--- MATERIAL PROVIDED ---

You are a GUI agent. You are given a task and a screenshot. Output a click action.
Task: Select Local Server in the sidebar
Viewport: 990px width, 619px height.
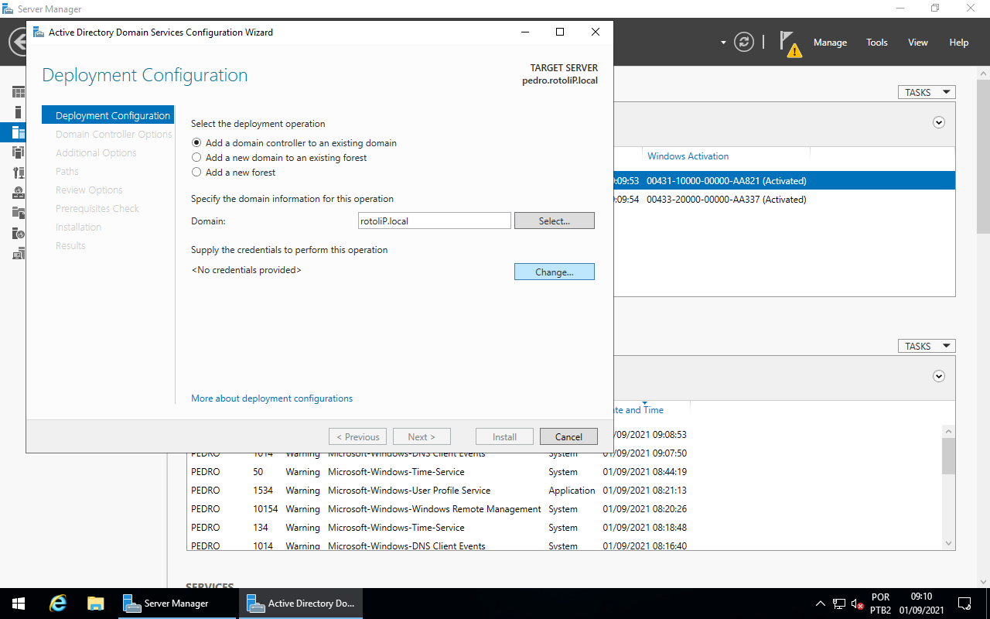click(x=17, y=112)
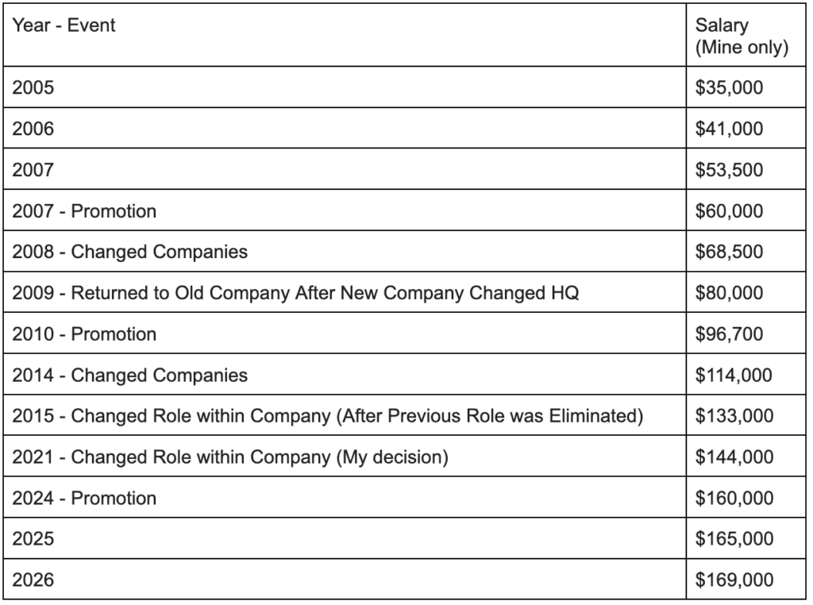Select the $60,000 salary cell
This screenshot has width=813, height=605.
(x=746, y=210)
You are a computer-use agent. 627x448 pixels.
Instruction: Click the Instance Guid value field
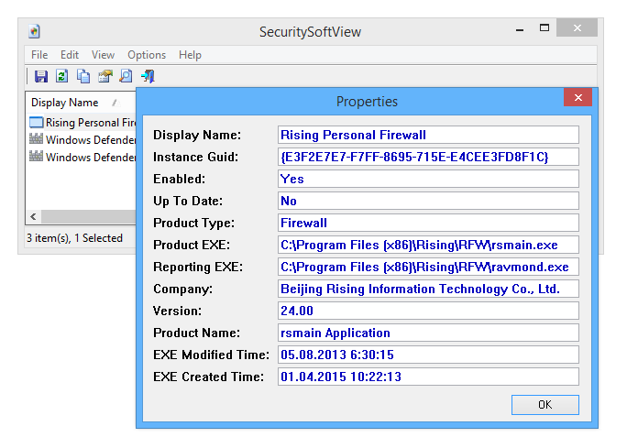[428, 157]
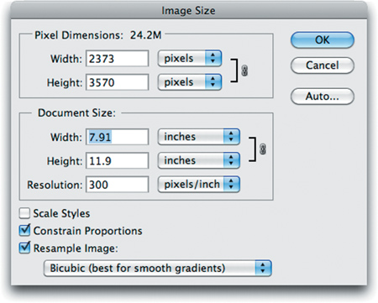Open the document Height inches dropdown
Image resolution: width=378 pixels, height=303 pixels.
coord(199,160)
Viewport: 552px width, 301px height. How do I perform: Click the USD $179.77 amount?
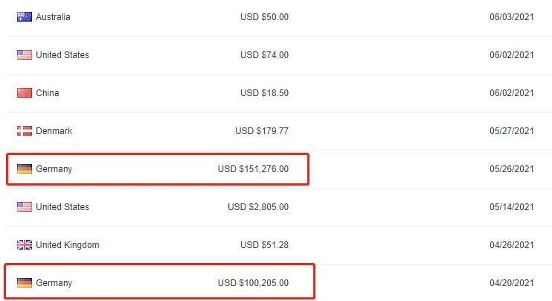pyautogui.click(x=262, y=131)
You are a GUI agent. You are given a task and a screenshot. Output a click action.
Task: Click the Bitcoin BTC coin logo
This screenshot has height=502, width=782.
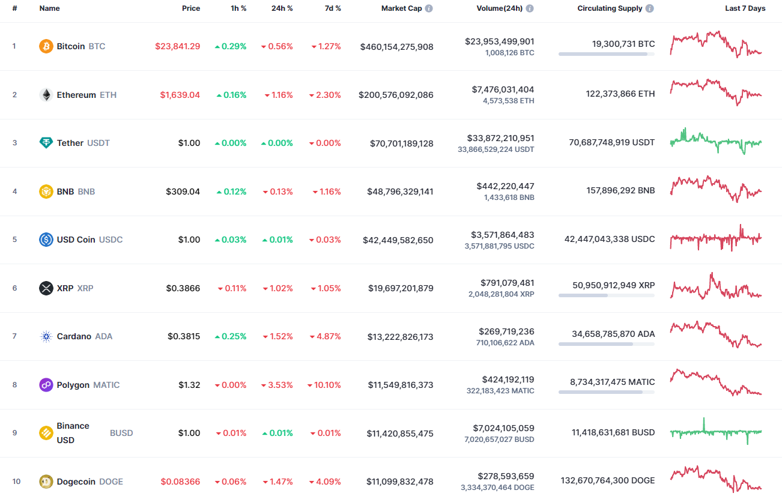coord(46,46)
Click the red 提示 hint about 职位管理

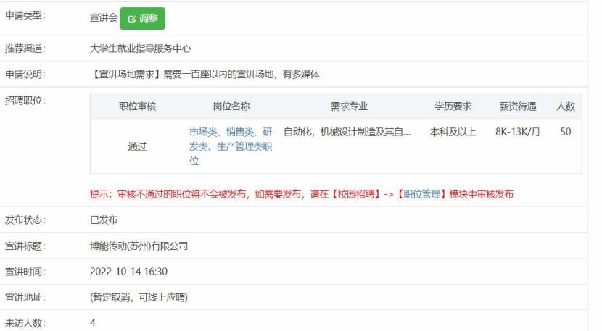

---

» **PROBLEM TO SOLVE**:
None of the pictures should appear; repeat the records exactly otherwise.

» **SOLUTION FOR THIS EXERCISE**:
You are a GUI agent. You are given a task and a screenshot. Output a click action.
Task: Select Local Server in the sidebar
Viewport: 990px width, 619px height.
click(x=17, y=112)
Select the $60,000 salary cell
This screenshot has width=813, height=605.
(x=746, y=210)
You are a computer-use agent. 627x448 pixels.
Instruction: Click the Instance Guid value field
[428, 157]
Open the document Height inches dropdown
Image resolution: width=378 pixels, height=303 pixels.
coord(199,160)
Viewport: 552px width, 301px height. How do I perform: Click the USD $179.77 amount?
pyautogui.click(x=262, y=131)
You are a GUI agent. You are given a task and a screenshot. Output a click action.
Task: Click the Bitcoin BTC coin logo
This screenshot has height=502, width=782.
coord(46,46)
Click the red 提示 hint about 职位管理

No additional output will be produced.